Today we can save energy in homes, in vehicles and in industrial processes with existing technologies and existing design. In the near future we will be able to achieve even greater reductions in greenhouse gas emissions.
This focus on research and development will lead to a steady increase in our ability to use energy cleanly and efficiently. Canada is already a leader in many of these areas, in that of fuel cells for instance.
We must, however, do more. We must take advantage of our innovative and entrepreneurial abilities to fuel a healthy and clean economy and provide a better quality of life for all Canadians.
This government will do more by following an integrated approach that will enable it to achieve its objective, which is to build, for Canada and for Canadians, a strong and growing 21st century economy based on the principles of sustainable development.
These principles transcend all facets of government. By incorporating into our approach issues such as trade, foreign affairs and international development, we will ensure that Canadian technologies and know-how contribute to environmental health and to the public health of other nations while helping us build a strong economy.
Actions by individual Canadians account for almost 25% of Canada's total greenhouse gas emissions of some 150 megatonnes a year. Through the one tonne challenge, Canadians are being encouraged to tackle climate change by reducing their personal greenhouse gas emissions by some 20% through more efficient uses of energy and smarter consumer choices.
The Speech from the Throne's environment focus was not exclusively on climate change. Actions that reduce greenhouse gas emissions also reduce emissions of other pollutants, contributing to cleaner air and to reduce water pollution, not to mention a reduction in health costs.
The Government of Canada will continue to work with the provinces, territories and our United States neighbours to ensure that it achieves improved air quality for all Canadians.
This value of the collaborative approach has already been proven with actions on cleaner fuels and cleaner vehicles, new source emission guidelines for thermal power plants, and dramatic reductions in the levels of lead and other pollutants in our air.

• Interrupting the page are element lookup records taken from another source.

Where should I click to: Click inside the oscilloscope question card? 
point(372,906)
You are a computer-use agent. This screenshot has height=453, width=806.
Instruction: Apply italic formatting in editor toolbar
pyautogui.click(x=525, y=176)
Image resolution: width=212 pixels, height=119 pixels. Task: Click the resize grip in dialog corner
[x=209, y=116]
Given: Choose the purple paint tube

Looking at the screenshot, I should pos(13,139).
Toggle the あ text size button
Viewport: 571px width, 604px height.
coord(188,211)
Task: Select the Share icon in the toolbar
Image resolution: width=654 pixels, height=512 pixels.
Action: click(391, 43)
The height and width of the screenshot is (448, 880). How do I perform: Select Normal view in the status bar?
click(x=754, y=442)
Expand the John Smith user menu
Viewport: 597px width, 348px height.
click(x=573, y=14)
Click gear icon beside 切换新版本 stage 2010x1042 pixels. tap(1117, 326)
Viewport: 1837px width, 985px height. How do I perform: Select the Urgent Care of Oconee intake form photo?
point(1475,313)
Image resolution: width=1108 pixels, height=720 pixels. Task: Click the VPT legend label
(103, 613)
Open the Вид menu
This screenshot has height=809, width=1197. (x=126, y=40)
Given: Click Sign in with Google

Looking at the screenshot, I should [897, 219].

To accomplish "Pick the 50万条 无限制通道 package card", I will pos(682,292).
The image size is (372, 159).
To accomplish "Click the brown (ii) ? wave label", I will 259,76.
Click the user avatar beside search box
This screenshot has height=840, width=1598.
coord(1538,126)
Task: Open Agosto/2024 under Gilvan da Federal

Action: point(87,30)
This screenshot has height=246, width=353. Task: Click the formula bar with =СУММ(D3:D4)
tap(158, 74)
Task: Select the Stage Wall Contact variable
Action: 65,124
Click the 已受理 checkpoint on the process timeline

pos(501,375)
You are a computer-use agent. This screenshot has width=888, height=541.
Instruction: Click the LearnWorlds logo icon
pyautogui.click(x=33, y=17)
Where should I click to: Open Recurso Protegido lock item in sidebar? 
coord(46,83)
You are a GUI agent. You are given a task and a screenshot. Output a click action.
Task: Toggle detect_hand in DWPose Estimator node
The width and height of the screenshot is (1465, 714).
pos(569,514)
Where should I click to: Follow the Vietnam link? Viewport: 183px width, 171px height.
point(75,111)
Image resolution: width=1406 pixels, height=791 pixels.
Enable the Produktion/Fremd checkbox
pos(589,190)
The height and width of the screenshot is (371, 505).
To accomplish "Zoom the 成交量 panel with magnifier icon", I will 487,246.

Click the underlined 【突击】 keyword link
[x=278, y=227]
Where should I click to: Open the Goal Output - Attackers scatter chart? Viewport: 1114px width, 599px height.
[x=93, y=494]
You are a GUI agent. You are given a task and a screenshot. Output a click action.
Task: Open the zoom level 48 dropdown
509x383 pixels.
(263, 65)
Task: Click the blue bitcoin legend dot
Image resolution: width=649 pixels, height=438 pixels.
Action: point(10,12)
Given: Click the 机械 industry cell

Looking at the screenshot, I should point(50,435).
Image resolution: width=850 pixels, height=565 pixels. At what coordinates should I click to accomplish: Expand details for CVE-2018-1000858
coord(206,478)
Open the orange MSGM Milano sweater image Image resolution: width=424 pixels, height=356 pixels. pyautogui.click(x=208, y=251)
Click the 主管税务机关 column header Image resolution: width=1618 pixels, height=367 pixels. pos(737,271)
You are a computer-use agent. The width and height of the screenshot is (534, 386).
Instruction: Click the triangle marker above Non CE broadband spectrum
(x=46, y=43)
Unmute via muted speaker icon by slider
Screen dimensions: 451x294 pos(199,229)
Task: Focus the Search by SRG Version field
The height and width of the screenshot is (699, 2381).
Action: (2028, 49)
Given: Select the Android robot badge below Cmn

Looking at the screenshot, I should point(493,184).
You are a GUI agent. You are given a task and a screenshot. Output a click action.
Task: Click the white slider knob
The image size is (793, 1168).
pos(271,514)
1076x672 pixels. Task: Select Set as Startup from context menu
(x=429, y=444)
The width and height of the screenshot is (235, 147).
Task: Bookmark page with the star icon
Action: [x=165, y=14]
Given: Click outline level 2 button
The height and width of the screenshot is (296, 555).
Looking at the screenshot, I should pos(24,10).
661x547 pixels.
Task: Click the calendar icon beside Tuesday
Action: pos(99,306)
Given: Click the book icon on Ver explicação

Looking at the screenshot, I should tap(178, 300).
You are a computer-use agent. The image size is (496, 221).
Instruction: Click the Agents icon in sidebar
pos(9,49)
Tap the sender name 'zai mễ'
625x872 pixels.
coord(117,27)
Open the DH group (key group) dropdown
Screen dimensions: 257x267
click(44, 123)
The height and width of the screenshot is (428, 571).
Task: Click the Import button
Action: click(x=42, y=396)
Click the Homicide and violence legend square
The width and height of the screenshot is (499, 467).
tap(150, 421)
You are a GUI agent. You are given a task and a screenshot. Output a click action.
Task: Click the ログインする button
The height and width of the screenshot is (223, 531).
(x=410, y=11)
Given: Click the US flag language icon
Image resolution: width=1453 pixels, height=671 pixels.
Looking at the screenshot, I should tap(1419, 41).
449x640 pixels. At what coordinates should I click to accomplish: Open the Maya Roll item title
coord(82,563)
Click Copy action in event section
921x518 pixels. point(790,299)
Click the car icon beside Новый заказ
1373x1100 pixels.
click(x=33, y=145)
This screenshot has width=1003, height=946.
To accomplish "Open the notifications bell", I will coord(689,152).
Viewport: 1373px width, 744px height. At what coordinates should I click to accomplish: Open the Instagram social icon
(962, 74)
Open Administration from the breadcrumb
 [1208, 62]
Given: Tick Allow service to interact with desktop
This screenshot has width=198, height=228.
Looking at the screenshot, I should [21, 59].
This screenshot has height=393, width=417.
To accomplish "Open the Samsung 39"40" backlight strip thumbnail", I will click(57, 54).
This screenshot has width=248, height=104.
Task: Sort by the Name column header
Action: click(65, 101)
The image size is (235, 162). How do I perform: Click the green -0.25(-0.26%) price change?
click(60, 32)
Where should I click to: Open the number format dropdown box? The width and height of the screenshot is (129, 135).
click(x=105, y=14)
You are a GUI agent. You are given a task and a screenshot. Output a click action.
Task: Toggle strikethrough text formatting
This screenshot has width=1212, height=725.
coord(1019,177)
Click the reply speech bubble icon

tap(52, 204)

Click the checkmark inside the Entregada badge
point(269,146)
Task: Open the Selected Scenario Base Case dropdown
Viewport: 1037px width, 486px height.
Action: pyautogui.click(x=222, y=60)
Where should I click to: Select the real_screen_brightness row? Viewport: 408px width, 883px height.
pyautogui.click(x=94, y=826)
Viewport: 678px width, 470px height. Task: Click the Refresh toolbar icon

It has taken place over the last few years, particularly the last decade.
Actions under the Canada-U.S. air quality agreement and the ozone annex agreement have already begun to reduce acid rain and ozone levels in both countries. We must enhance those initiatives.
We have an environmental debt and deficit in Canada and it must be paid off. We did not incur this debt overnight and we cannot pay it off tomorrow, but we will be accelerating our efforts with a 10 year, $3.5 billion program to clean up contaminated sites for which the Government of Canada is responsible.
In addition, another $500 million will go toward cleaning up other key sites of environmental contamination, including the Sydney tar ponds.